Who was also assassinated. Right better forget that one too...
It isn’t very flattering to Michelle either. Yes, she rocks a shift dress and looks great in pearls but unlike her breathy, baby-voiced predecessor, the Princeton graduate is unlikely to ever have to depend on cheating spoilt heirs to keep her in American designer one offs. Rather than sigh and start mixing an extra strong martini at the news of her husband’s latest indiscretions, she’s more likely to sue and take everything belonging to him. If Barak ever cheated on Michelle with some modern Marilyn, the world would be so universally disappointed in him we’d give her the presidency as part of the divorce deal. Every State of the Union address would end with Congress officially stating for the record that the new president was better off without him. The comparison is also not very encouraging to little Sasha and Malia. If they really are the next Kennedys, who gets to be Caroline and who draws the unlucky John John straw and ends up spiralling to her death in an out of control aeroplane next to a coke addict they’re in a loveless marriage to? More importantly which unfortunate cousin ends up with a Schwarzenegger?
Barak may wish he had his own Rat pack and possible mob connections at the moment. He’s experiencing receding ratings due to his reluctance to outline his exact plans in Afghanistan and the unpopular healthcare bill he is marginally managing to drag through Congress. To keep approval ratings up he seems to be increasingly relying on Michelle’s steady popularity. The First Lady has appeared on the front cover of countless magazines, guested on reality programmes and even popped up on Sesame Street. They recently gave a joint interview in which the revealed how the presidency had affected their marriage and how they struggled to have some “them” time. Barak complained about recent criticism for using the air force one jet to take his wife on a date and Michelle remarked that their marriage was constant hard work. We found out that Michelle turned him down several times before they got together, that White House staff often walk in on them mid embrace and that Michelle livens up boring Official meet and greets by whispering unprintable comments about visiting dignitaries in her husband’s ear.
Now, we may feel like we can’t get enough of the golden couple at the moment but we also feel like that about Jedward who, in our heart of hearts, we know in six months time we’ll view with all the affection of a pool of unmapped vomit the morning after the night before. I’m worried it’ll soon become a case of too much information. I just don’t want to know this much about the ins and out of their relationship and when I do catch a glimpse into their private world, like those swoonsome pictures of the Inauguration Ball, I want to tingle with the unexpected intimacy of such a glamorous moment not jadedly note that they’re at it again.

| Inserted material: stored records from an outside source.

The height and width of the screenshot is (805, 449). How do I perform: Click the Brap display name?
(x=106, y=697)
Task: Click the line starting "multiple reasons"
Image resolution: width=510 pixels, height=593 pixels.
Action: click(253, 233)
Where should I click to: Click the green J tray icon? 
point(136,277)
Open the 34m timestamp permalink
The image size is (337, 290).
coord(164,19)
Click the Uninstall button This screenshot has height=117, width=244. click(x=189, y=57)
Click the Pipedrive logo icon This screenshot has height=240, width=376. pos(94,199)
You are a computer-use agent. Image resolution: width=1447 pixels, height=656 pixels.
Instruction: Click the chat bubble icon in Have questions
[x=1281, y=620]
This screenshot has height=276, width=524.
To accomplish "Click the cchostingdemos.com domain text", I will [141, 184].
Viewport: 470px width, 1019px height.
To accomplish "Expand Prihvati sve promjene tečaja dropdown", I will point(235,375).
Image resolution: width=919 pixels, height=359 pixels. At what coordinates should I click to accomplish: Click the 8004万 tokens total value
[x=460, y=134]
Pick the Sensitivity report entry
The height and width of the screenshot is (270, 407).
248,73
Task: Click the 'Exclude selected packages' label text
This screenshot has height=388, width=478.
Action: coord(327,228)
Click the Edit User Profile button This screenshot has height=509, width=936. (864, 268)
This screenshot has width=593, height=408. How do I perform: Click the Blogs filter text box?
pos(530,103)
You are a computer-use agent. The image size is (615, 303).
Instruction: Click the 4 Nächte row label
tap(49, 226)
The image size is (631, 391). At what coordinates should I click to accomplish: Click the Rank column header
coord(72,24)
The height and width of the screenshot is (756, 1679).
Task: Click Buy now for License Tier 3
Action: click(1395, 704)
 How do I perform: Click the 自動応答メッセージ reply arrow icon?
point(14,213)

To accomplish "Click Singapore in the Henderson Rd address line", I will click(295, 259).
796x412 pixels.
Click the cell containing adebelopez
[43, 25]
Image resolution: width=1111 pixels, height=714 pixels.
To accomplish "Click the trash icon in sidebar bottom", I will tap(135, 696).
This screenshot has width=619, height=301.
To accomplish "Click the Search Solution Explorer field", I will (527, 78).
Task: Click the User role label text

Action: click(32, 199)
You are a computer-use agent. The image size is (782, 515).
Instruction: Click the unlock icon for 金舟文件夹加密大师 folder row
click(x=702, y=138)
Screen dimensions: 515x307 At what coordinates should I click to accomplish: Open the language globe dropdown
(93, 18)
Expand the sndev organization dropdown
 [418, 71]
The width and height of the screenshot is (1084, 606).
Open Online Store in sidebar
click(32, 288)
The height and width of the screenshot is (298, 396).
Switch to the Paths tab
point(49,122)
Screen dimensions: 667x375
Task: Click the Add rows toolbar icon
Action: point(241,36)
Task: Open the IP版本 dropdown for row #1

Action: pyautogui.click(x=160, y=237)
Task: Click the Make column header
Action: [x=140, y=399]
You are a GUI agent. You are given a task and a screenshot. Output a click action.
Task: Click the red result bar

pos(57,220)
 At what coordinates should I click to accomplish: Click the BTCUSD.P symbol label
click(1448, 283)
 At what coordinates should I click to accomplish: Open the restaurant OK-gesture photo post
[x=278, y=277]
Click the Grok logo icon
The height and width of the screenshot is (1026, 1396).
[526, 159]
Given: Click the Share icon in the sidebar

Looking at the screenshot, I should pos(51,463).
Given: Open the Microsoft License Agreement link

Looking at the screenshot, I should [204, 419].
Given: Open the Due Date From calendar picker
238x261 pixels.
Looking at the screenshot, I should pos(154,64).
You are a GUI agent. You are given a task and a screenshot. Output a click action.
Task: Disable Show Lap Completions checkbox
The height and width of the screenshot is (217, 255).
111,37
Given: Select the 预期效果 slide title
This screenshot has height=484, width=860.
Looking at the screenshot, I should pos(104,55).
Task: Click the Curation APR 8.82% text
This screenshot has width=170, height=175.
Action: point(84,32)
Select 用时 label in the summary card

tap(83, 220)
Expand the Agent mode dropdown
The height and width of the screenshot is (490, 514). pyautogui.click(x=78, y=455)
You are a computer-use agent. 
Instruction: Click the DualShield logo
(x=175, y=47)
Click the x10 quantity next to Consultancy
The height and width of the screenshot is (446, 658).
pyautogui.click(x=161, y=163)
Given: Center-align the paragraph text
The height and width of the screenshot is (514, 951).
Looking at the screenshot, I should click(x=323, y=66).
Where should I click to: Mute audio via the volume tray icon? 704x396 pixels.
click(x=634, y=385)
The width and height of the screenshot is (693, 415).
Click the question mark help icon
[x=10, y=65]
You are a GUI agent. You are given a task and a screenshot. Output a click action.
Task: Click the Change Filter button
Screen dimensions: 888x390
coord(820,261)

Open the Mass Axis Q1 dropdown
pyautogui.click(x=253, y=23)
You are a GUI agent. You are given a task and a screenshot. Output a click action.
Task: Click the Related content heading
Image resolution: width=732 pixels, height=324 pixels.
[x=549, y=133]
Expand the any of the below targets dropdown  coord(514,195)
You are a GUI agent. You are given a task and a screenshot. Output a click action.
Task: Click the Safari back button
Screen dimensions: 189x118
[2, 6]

I like our Obama crush; it’s a natural reaction to the current cynicism specifically after the gloom of the Bush/ Blair years. We need idols to love, larger than life people to root for and aspire too. Just as the Kennedy’s seemed to offer glamour and style in a country wracked by racial tension and the threat of nuclear war, the Obamas offer integrity and idealism in a political world corroded by corruption and arrogant warmongering. One joint interview too many and they’ll turn from the gorgeous new neighbours you wanted to hang out with to the ones that you dread bumping into because you’ve heard them having very loud smug sex every night for the last week.
Forget about being the next Kennedy’s they’re close to being the next Newlyweds with Jessica Simpson and Nick Lachey; the pop starlets who allowed a MTV TV crew to document every moment of their fledgling marriage and then wondered why it combusted like the Challenger disaster four years later. So maybe Obamas, ask not what the country can know about you but what you can keep mysterious from the country and whenever you feel the need to spill the beans look to the patron saint of too much information; Bill Clinton and reconsider.